The heart of Meisel’s work is sex determination. Scientists understand it relatively well in humans – a gene on the Y chromosome initiates the male developmental process, and the process is the same in almost all mammals. But outside the class of mammals, sex determination operates differently. The house fly has substantial variation in how the male/female decision is made. There are two common ways that male development can be initiated, and they differ in their geographical distributions. One male-determining variant predominates at northern latitudes, and the other is more common in the south.

Y is why

Though minute, the difference between the two types of flies is the position of the Y chromosome in the sequence of the genes.

“If Y is the reason then there has to be something genetically about that chromosome that allows it to be that reason,” said Meisel. “It’s hard for us to wrap our heads around how that trivial amount of difference in the genome sequence causes this variation,” said Meisel, adding that evidence indicates natural selection maintains sex determination in the house fly.

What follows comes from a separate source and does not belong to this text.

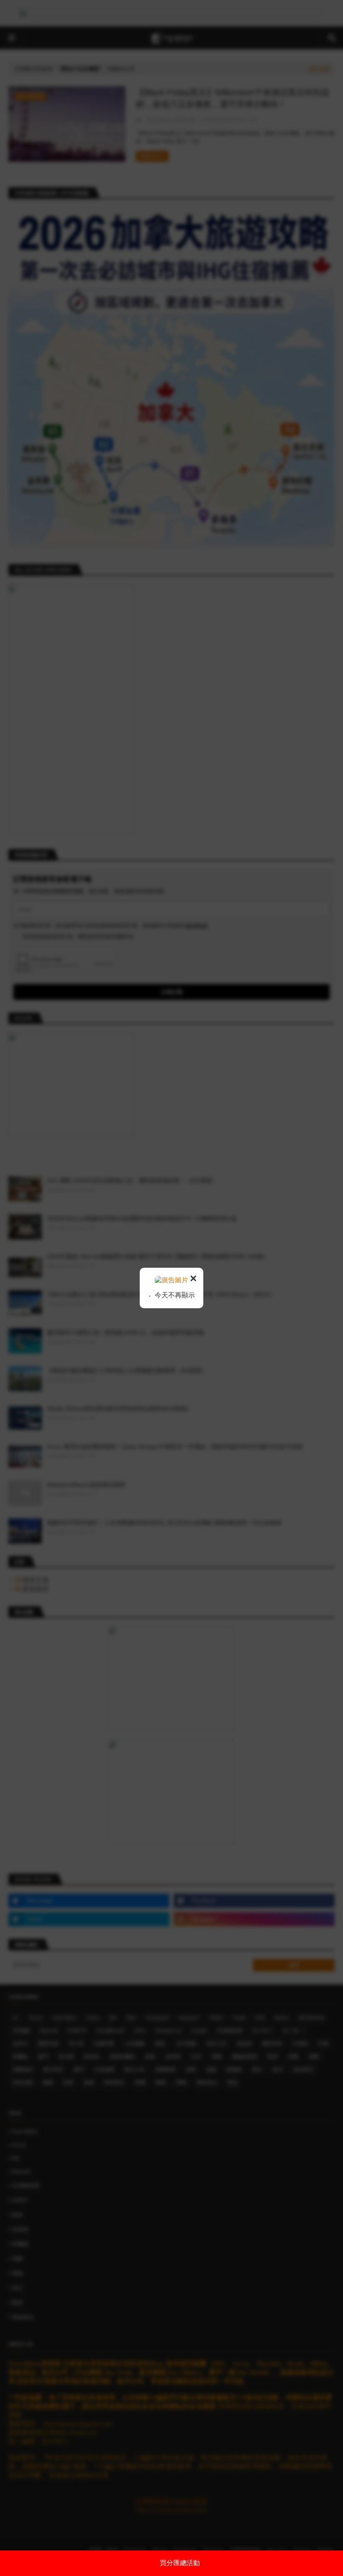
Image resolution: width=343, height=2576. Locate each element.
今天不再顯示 (174, 1295)
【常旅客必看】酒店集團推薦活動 (180, 2562)
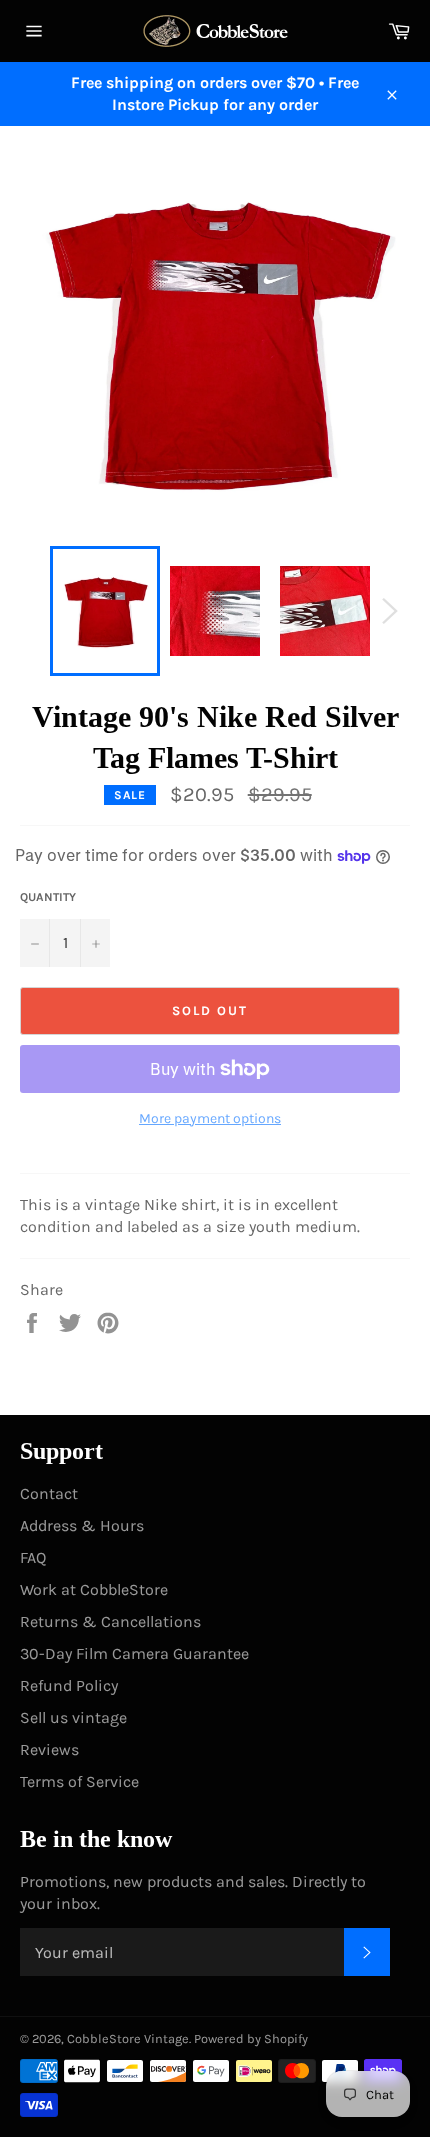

Along with graduate student Jae Hak Son, Meisel examined Y chromosomes by performing mRNA-sequencing experiments to measure gene expression in male house flies carrying different Y chromosomes. The exploration allows him to identify candidate phenotype differences between males upon which natural selection can act to maintain the variation in sex determination.

“Our results suggest that, if natural selection maintains polygenic sex determination in house fly via gene expression differences, the phenotypes under selection likely depend on a small number of genetic targets,” he said.